Great videos Iceman! I watched the whole thing and didn't miss a second.

I wonder how much they cost in Canada? I know Armurier Lavaltri dips stuff but there was nothing about kits for sale on their site.


----------



## robinthahood (Mar 13, 2010)

*Dipping Supplies*

There is a thread in the classifieds where you can find the extra supplies that you need. I need to have 5 posts to be able to include a link.

Just search "camo dipping supplies" under accessories and general hunting supplies.


----------



## Maxtor (Jan 7, 2007)

Pierre Tessier said:


> Great videos Iceman! I watched the whole thing and didn't miss a second.
> 
> I wonder how much they cost in Canada? I know Armurier Lavaltri dips stuff but there was nothing about kits for sale on their site.


 There is a place called Datran company that I believe is in your area Pierre but I warn you a head of time, check out their pricing before you actually order one. They tend to have their own exchange rate switching the price of the kit from U.S. funds to Canadian funds and it's not near as low as the banks. Over $200 for one kit


----------



## Jollyarcher (Feb 8, 2010)

Extremely well done... holds the viewers attention the entire way through.

Your narration was spot on & I really wanted to say that I enjoyed the closer... "Hey honey..." LMAO

Nice job man. Very nice job indeed. *hat off to ya*


----------



## whitetaco02 (Jun 7, 2008)

Iceman, awesome videos man. Can you post some up close pictures of the finished products that you dipped? Thanks!


----------



## Iceman2383 (Jun 19, 2009)

whitetaco02 said:


> Iceman, awesome videos man. Can you post some up close pictures of the finished products that you dipped? Thanks!


http://www.archerytalk.com/vb/showthread.php?t=1143631&page=7


----------



## rjharcher (Feb 1, 2008)

*Dipping Arrows??????*

I am wondering if anyone has thought of dipping their black carbon arrows and how would this turn out? If Timbersedge could way in on this it would be nice. I was thinking it would give some options on camo patern for our arrows. I realize the durability might not be good and I wonder how they would pull.


----------



## Timber's Edge (Jan 18, 2010)

If you are asking if it is possible to dip arrows, absolutely. I will tell you that I never have, so I don't know what effect if any the weight of the paint might have on the trajectory of your arrow. My guess would be a minimal effect if any at all. To answer your question though, yes you should be able dip an arrow. How well it would hold up? Again not sure. There is some flexing in a carbon arrow upon impact of your target, however I don't think its enough for the ink to come off except possibly after very excessive use. Just my guess though.


----------



## robinthahood (Mar 13, 2010)

rjharcher said:


> I am wondering if anyone has thought of dipping their black carbon arrows and how would this turn out? If Timbersedge could way in on this it would be nice. I was thinking it would give some options on camo patern for our arrows. I realize the durability might not be good and I wonder how they would pull.

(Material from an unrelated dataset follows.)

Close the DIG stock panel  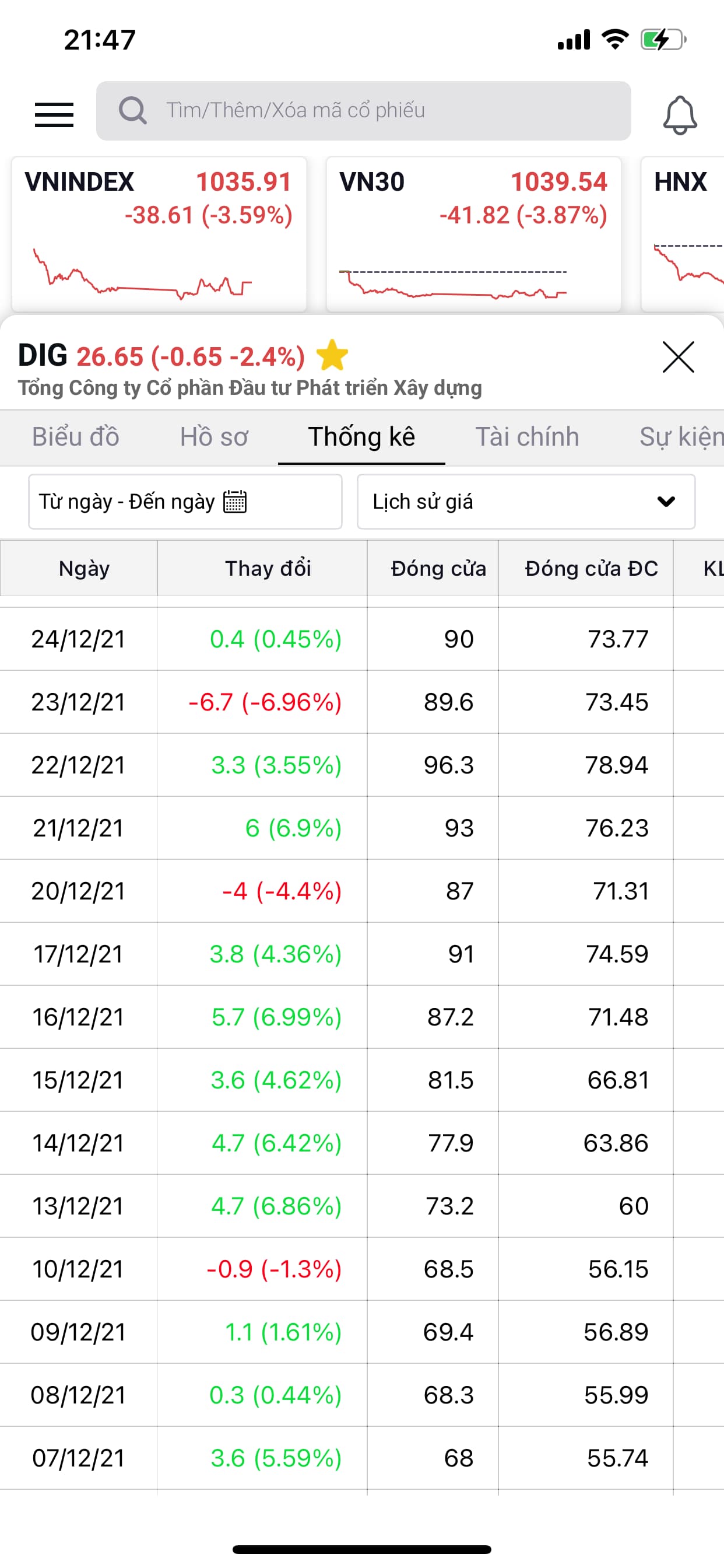coord(678,356)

 I think your biggest problem will be finding the arrow after you shoot, I have a friend who had some camo arrows and after he shot a doe at about 20 yards it took him several weeks to find the arrow sticking up in the ground right where he shot............it blended right in. lol


----------



## rjharcher (Feb 1, 2008)

I am just thinking a guy could make some really cool looking arrows by playing with the dip the same as cresting with different colors or wraps.


----------



## CaptPete (Nov 27, 2004)

robinthahood said:


> I think your biggest problem will be finding the arrow after you shoot, I have a friend who had some camo arrows and after he shot a doe at about 20 yards it took him several weeks to find the arrow sticking up in the ground right where he shot............it blended right in. lol


Had the same thing happen...took a week to find the arrow....now I shoot black shafts.


----------



## Diesel77 (Jan 19, 2005)

Awesome videos Iceman! Very cool


----------



## bowhunterprime (Jan 28, 2009)

Here's a thought on the arrows: only dip the front half or so of the arrow and it might give you the Carbon Express Weight Forward effect. I don't know but it might be worth a shot (pun intended)!! -Chris


----------



## Iceman2383 (Jun 19, 2009)

Diesel77 said:


> Awesome videos Iceman! Very cool


VERY COOL MAN!!!! Great job!!!


----------



## Timber's Edge (Jan 18, 2010)

Very awesome job! That ultimate camo is some bad stuff! I love the look against a tree trunk. Absolutely awesome for trail cams and climbing sticks. Wouldn't work for me, I'd never find by latter!!!:wink:


----------



## Eagle Custom (Jul 19, 2009)

4brdgob said:


> iceman appeciate the help the other day , emailed mydipkit and they answered my question for me thought id pass the info on, i asked about diping my camo bow ,would i have to strip it down to bear metal or can i prime over. they said as long as the finish isnt chipped or something that wouldnt effect the dip it would be fine to primer over, but if your finish has blemishes already it would show through so you would have to stripit down.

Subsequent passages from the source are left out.